Many of AI’s complaints build on the trends identified in last year’s 2020 report, such as the amplification of decades-old inequalities due to the pandemic and the dominance of national self-interest over international cooperation. AI has released annual reports documenting the state of the world’s human rights since 1962. The chair of its board, Dr. Anjhula Mya Singh Bais, called the report’s release date “the day every dictator hates.”
According to AI, the European Union member states, the United Kingdom, and the United States hoarded vaccine doses while the corporate titans of Big Pharma “put profits ahead of people, refusing to share their technology to enable wider distribution of vaccines.”

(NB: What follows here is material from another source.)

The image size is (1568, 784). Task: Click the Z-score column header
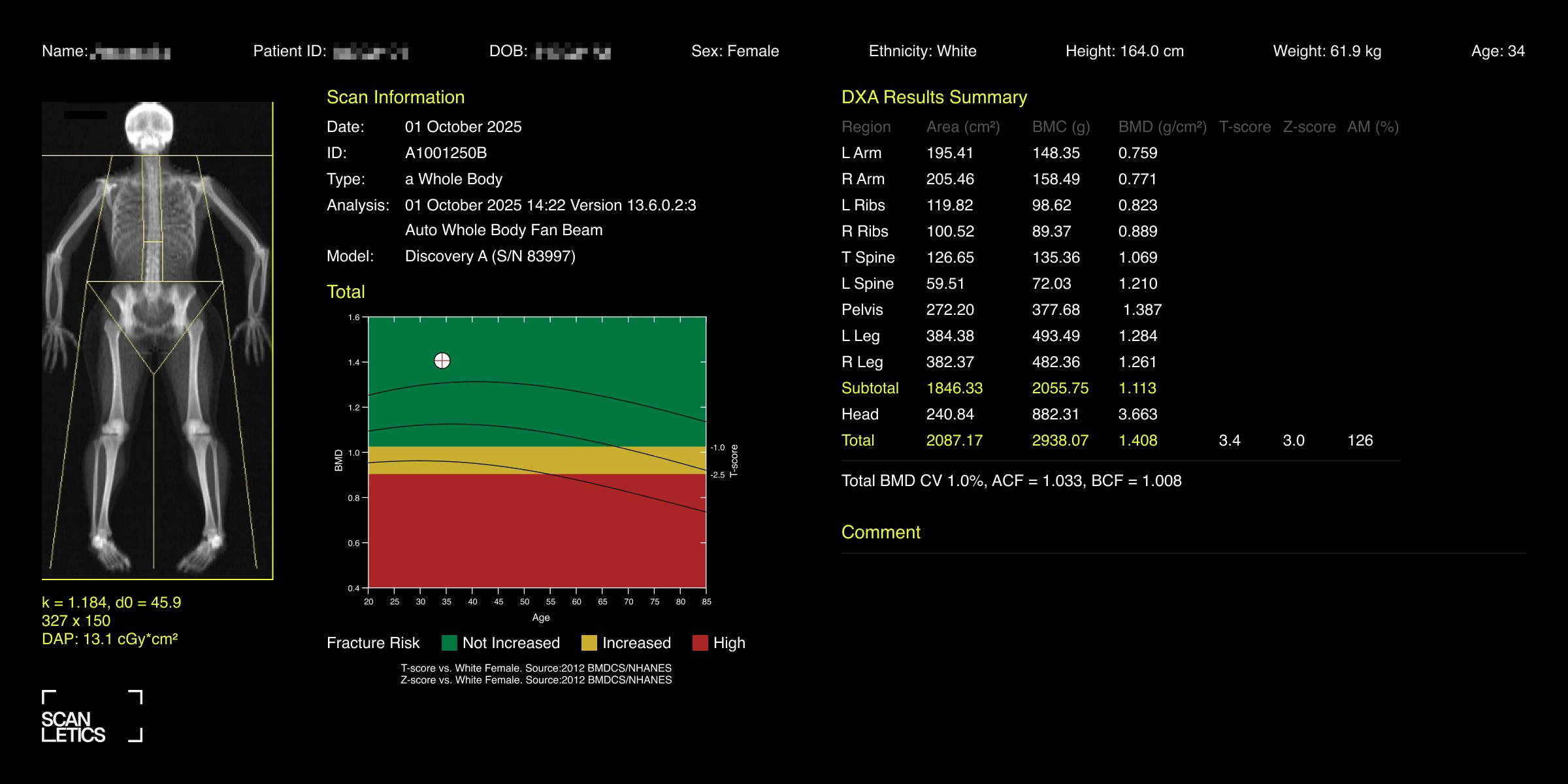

Big Tech and social media companies also exacerbated the pandemic by allowing their platforms to be breeding grounds of pandemic and vaccine misinformation.
“The extent of [Big Tech] profiteering from that misinformation and the impact of that on the lives of millions mean those companies have a serious case to answer,” Callamard said.

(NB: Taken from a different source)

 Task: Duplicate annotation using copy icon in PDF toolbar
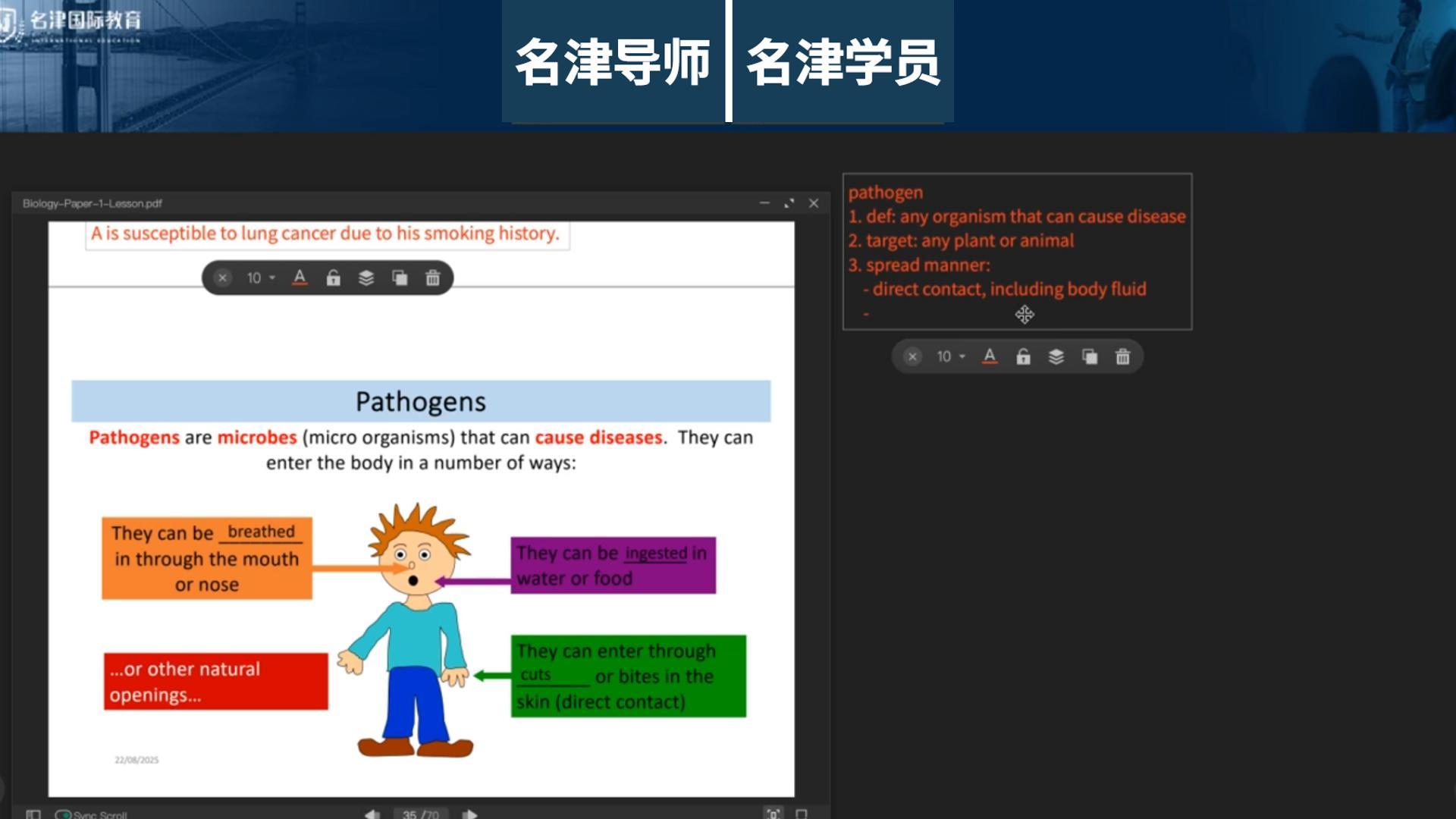click(x=400, y=278)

AI chose to launch the human rights report from South Africa because of how “clearly and cruelly” the devastation of the pandemic is felt on the African continent. AI estimated that less than 8 percent of the continent’s population had been fully vaccinated at the end of 2021, while the UN found that the figure was closer to 11 percent by early February 2022.
The group believes that this inaction had serious consequences beyond the pandemic response.
“The global failure to build a global response to the pandemic also sowed the seeds of greater conflict and greater injustice,” said Callamard. “Rising poverty, food insecurity, and government instrumentalization of the pandemic to repress dissent and protests — all were well planted in 2021, watered by vaccine nationalism and fertilized by the greed of the richer countries.”
Another worrying trend the group identified is the stifling of dissenting voices against national governments. The pandemic was allegedly used as a “smokescreen” to detain, torture, and “disappear” dissenting human rights defenders, nongovernmental organizations, media, and opposition leaders.
The report found that new laws intended to repress freedom of expression, association, or assembly were introduced in at least 67 countries last year. Such laws, as well as the use of digital surveillance and oppression, are well documented in Russia and China, but attempts to stifle dissent are also being made in supposedly democratic countries. The UK government proposed a bill that would limit peaceful assembly and expand police powers, and 36 American states also drafted legislation to limit freedom of assembly, Amnesty found.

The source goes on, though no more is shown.